• **Short problem**
Copy the items below word for word, starting at the very beginning and ending at the line that contains "(x=448, y=336)", including that line. Leave the pictures out of your answer.

[start of Listed entries]

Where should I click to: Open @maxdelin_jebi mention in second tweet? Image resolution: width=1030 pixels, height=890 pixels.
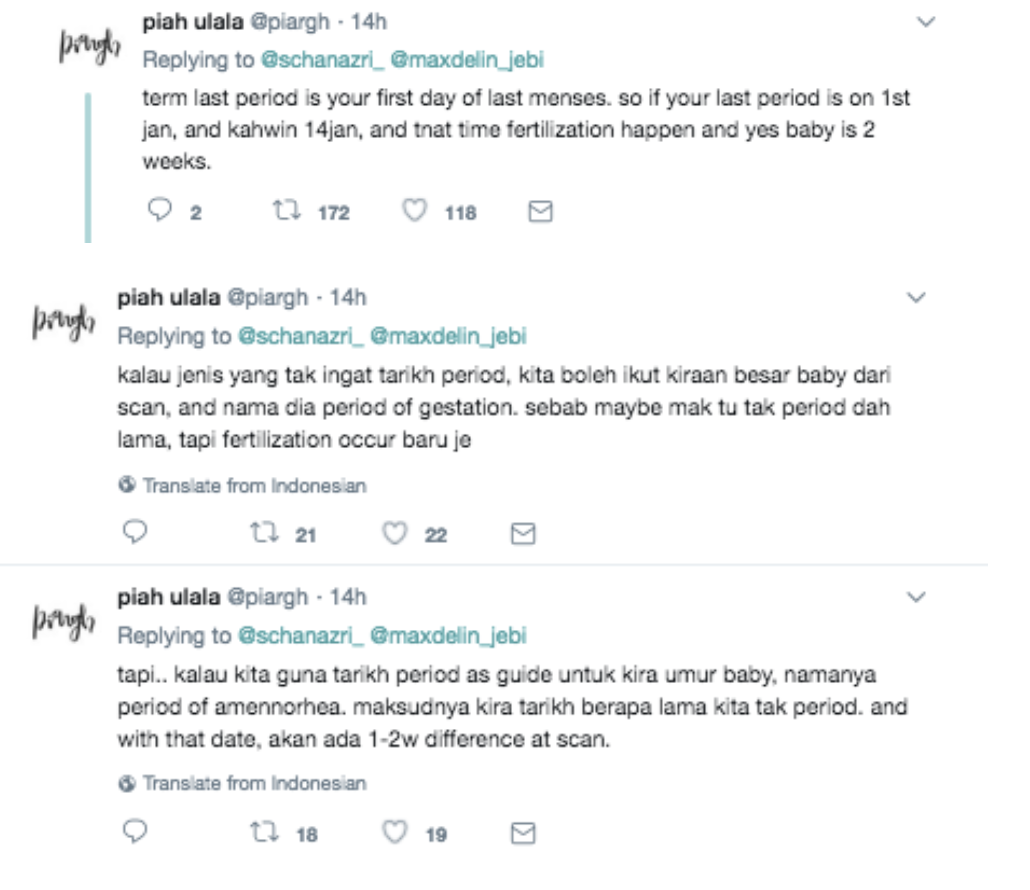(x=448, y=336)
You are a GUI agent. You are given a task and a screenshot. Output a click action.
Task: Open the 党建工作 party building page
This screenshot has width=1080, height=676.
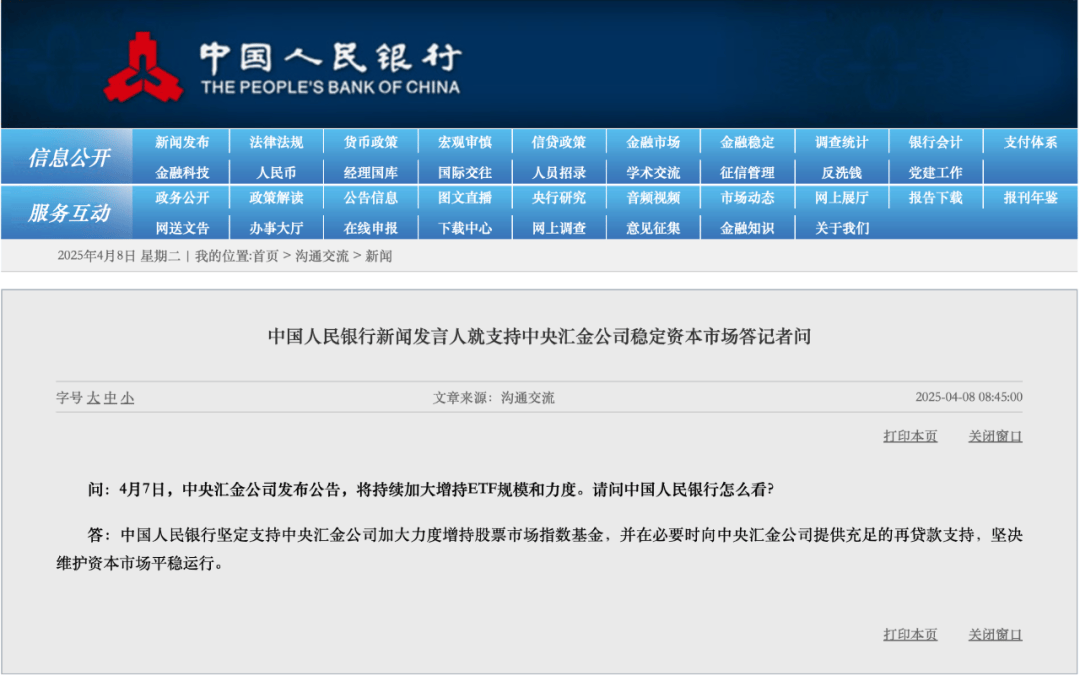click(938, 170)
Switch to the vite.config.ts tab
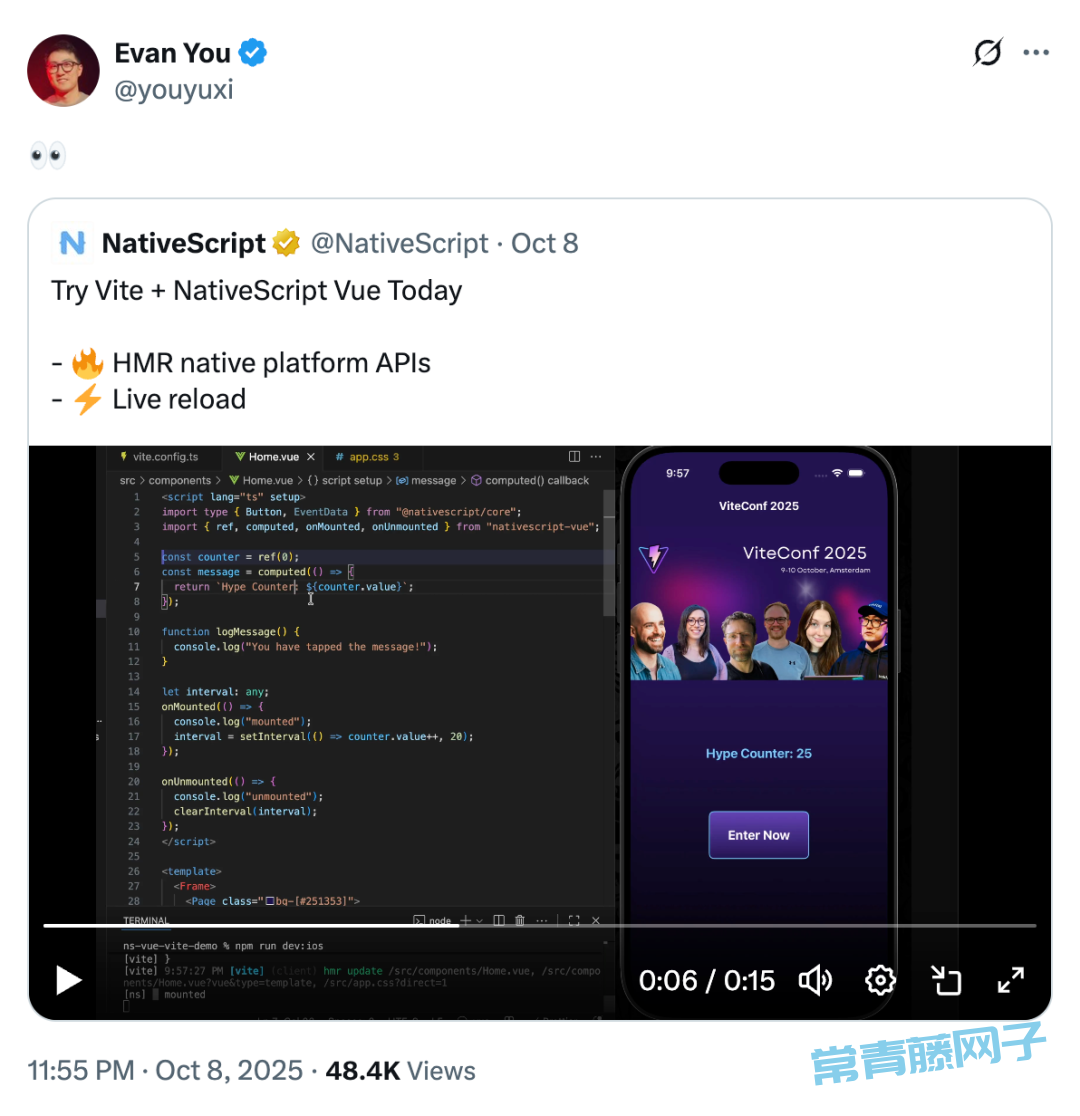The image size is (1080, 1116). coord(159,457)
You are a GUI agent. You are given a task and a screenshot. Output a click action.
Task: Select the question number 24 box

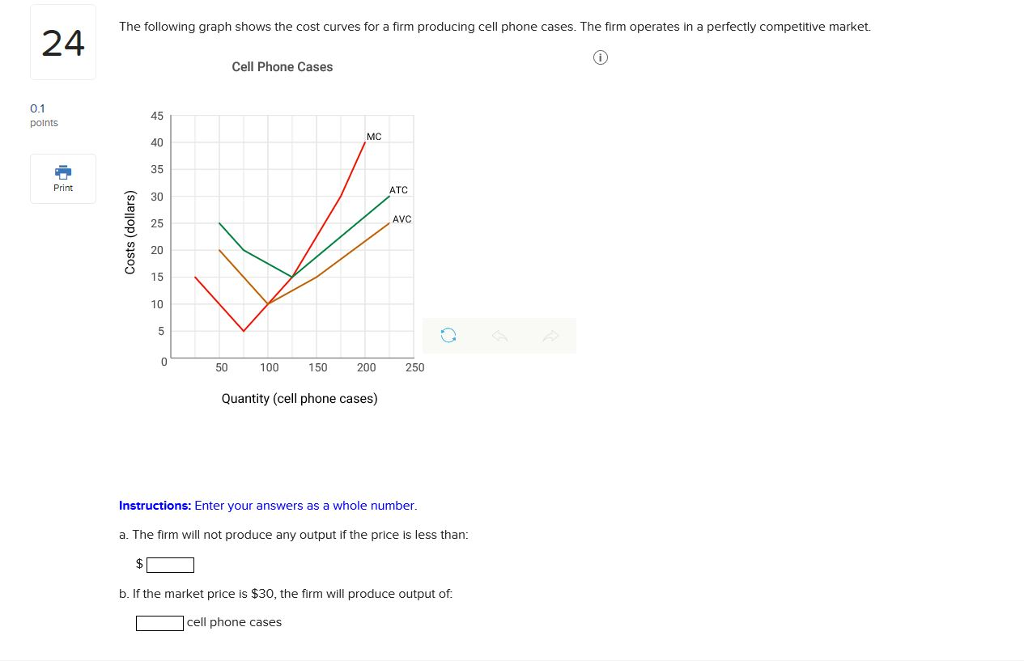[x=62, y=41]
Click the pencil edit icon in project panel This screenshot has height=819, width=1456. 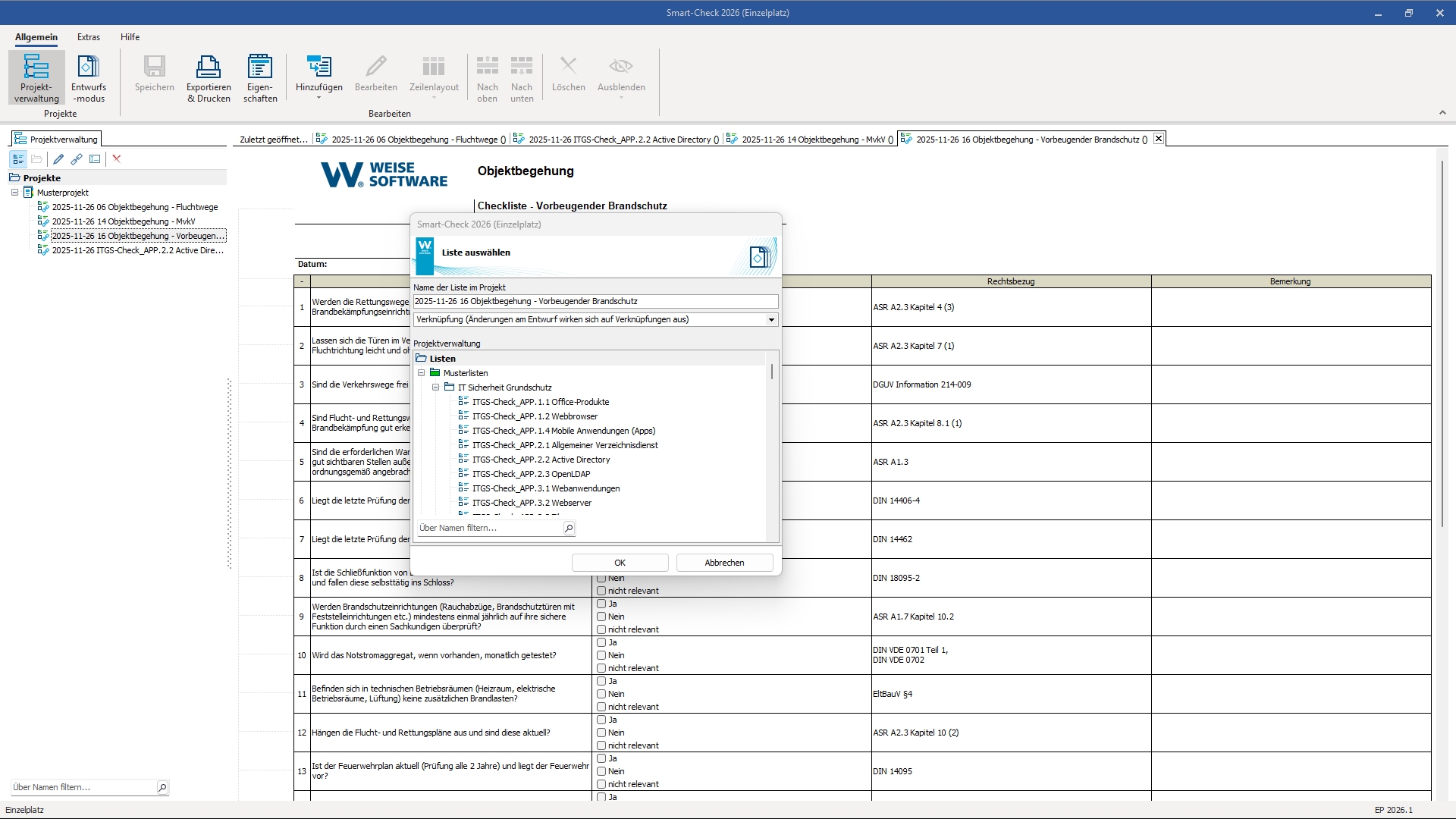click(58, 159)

[end of Listed entries]

• **In response**
Where should I click to: Open @maxdelin_jebi mention in second tweet? Image resolution: width=1030 pixels, height=890 pixels.
(x=448, y=336)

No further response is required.